---------- SOURCE PASSAGE
From the district of Tiergarten, to reach any part of the city you have to travel along the tree-lined Unter den Linden. It is worth taking time to visit the more ‘institutional’ Berlin of the Gendarmenmarkt, where for once the taxi’s queuing to wait for the crowds exiting the prestigious Konzerthaus and not some club in Friedrichshain. It is a chance to stop and have dinner at Lutter & Wegner: sublime French-Prussian dishes in a setting that reminds one of the Great Gatsby, had he been German.
Leaving the city center which is largely ignored by the locals, we reach Alexanderplatz. Even the most die-hard sentimental would find it hard not to be disappointed: the trams speed through the pedestrian pathways, the square is framed on all sides by enormous shopping malls, the Urania Weltzeituhr, Berlin’s world time clock, now looks like a tiny merry-go-round in comparison. But if you coast along the super-elevated S-Bahn, north-bound, you reach a shopping area that is much more civilized.DSCF1159 Hackeschermarkt is recognizable for its red-brick buildings, each concealing a web of small, interconnected courtyards — the Hackescher Höfe— which house hip designer stores and independent craft-makers, in a vibrant, urban atmosphere. Heading towards Weinmasterstraße, you have to choose: either loose yourself exploring the Scandinavian boutiques and concept stores (take your pick, from Monky, Weekday and Acne, to Swedish wool specialist, Klippan) or explore the side-streets off Auguststraße. Here, you’ll find the gallery-museum KunstWerke—which in May will host the biannual arts festival curated by DisMagazine—and the restaurant/ballroom Clärchen Ballhaus, where, every night after eleven o’clock in winter, you can dance in its 1920s chandeliered Mirror Salon. Close-by, we have Do You Read Me? A veritable treasure trove for those with a passion for independent publishing (another great bookshop specialized in art-books is Pro-QM, near the Volksbühne Theatre of Rosa-Luxemburg Platz).
--------------------
---------- EXCERPTED RECORDS
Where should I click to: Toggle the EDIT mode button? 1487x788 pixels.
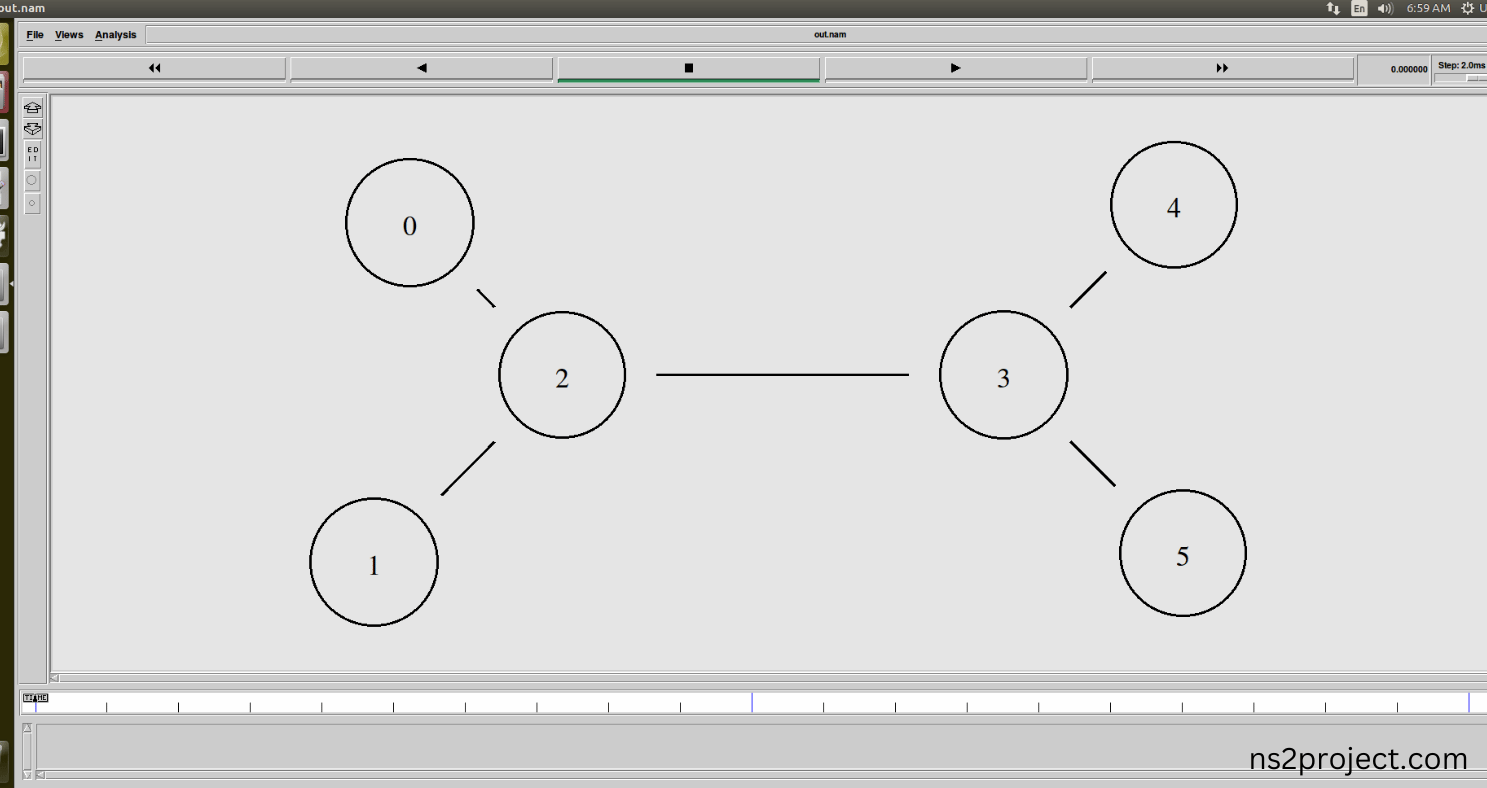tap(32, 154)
--------------------
---------- EXCERPTED RECORDS
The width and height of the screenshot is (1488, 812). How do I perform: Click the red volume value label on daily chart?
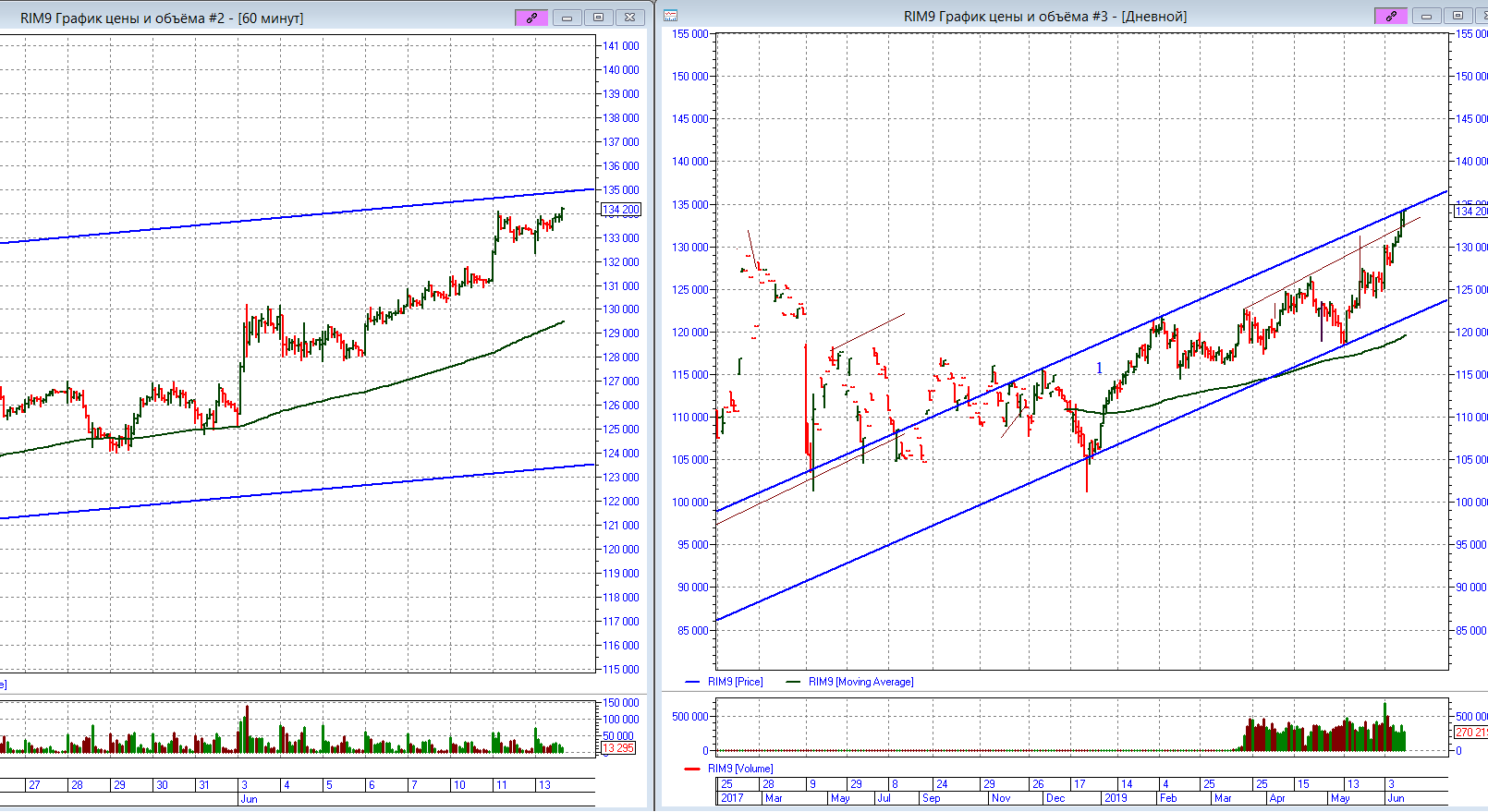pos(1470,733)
--------------------
* _EXERCISES TO COMPLETE_:
1 – Quote the Berlin travel passage word for word, beginning at the words "From the district" and stopping after the words "he been German.".
2 – Continue the travel passage about Berlin from its final sentence.

* _IN RESPONSE_:
1 –
From the district of Tiergarten, to reach any part of the city you have to travel along the tree-lined Unter den Linden. It is worth taking time to visit the more ‘institutional’ Berlin of the Gendarmenmarkt, where for once the taxi’s queuing to wait for the crowds exiting the prestigious Konzerthaus and not some club in Friedrichshain. It is a chance to stop and have dinner at Lutter & Wegner: sublime French-Prussian dishes in a setting that reminds one of the Great Gatsby, had he been German.

2 –
Adjacent to the Mitte there are two districts that are architecturally similar but differ widely in terms of demographics. Taking as our point of reference the nearby Rosenthaler Platz: on the north-west we find Wedding, and on the east, the iconic Prenzlauerberg. You reach Wedding via the interminable Ackerstraße that starts off from Mitte’s restored altbauten, and walking past the Bernauerstraße (a passage-way through the Berlin Wall, its memorial site being far more interesting than the crowded East Side Gallery). This traditionally working-class district is still home to a few gems of unspoilt period architecture. It is this unspoilt atmosphere that surrounds the former crematorium (Silent Green Kulturquartier, Gerichtstraße 35), recently transformed into a vibrant cultural center: the gardens and bistro perfectly encapsulate this newfound city spirit, especially in springtime.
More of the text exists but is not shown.